Timestamp 049 The Space Pirates

 

It’s the last reconstruction (yay!), but it’s a colossal let down (boo!).

Six torturous episodes short: Pirates are destroying Earth beacon stations for their argonite. Obviously, the Earth Space Corps wants to stop them, but can’t reason their way out of a paper bag. After a mess of a story that can’t decide if it’s a murder mystery, a heist thriller, or a western parody – and completely fails at reaching any of them – the good guys win and the bad guys lose.

Really, the western motif did not work for me at all, and I like westerns. Milo Clancey and the Old West-style accent were annoying, and that would be fine if it was the only acting problem in this one, but General Hermack’s character (portrayed by Jack May) makes the Shatner trope look Emmy-worthy.

The Earth Space Corps uniforms are absolutely ridiculous, as is their attitude on what makes a leader: “All this for an old man.

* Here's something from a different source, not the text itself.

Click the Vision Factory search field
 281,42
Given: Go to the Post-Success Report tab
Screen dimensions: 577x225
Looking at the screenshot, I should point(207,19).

You’re not taking any chances, are you?” gets a reply of “That is why I’m a general.” The Earth Space Corps isn’t worth a whole lot, is it?

At least the spacewalk scenes were convincing enough. They look like they were filmed with the actors suspended from wires in the studio’s ceiling with a rotated camera.

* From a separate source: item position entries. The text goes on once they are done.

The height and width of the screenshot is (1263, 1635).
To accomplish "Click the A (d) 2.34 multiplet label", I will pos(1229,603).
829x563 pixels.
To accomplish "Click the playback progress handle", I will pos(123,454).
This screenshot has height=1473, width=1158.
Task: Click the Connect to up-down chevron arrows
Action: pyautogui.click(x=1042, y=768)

Final note: Recently, it seems that Jamie has been treating these adventures like some kind of pleasure cruise. If a place looks even vaguely inhospitable, he recommends immediately running away and going somewhere else. In his defense though, they would have been much safer during the station explosion had they hidden in the TARDIS instead of running through the station.

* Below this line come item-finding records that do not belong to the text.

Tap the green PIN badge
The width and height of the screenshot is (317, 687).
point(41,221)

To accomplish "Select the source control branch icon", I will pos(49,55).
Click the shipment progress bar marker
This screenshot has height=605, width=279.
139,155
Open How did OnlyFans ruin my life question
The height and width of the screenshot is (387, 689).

This was a badly executed parody of the western genre rather than a tip o’ the ten gallon toward it. I’m not keen to revisit it again.

 

Rating: 1/5 – “EXTERMINATE!”

 

UP NEXT – Doctor Who: The War Games

 

The Timestamps Project is an adventure through the televised universe of Doctor Who, story by story, from the beginning of the franchise. For more reviews like this one, please visit the project’s page at Creative Criticality.

 

 

5 thoughts on “Timestamp #49: The Space Pirates

  1. Sorry that you had to go through this. I think that this might be my least favorite story. The good news is that starting next year, Robert Holmes will suddenly become one of the series greatest writers and suddenly the idea of the 3rd millennium being a time of the “space frontier” will take root and a lot of really great stories will spring from that.

    And wow, I think this may be only your second 1/5 after The Web Planet. I don’t think that there have been more have there? In this case I totally agree with the assessment.

  2. […] I’m surprised at how thin and disengaging this story is. Robert Holmes has been the writer behind some of the highest ratings in the Timestamps Project – Spearhead from Space, Terror of the Autons, The Time Warrior, The Ark in Space, Pyramids of Mars, The Talons of Weng-Chiang, and The Ribos Operation – but this one turned out more like The Krotons and The Space Pirates. […]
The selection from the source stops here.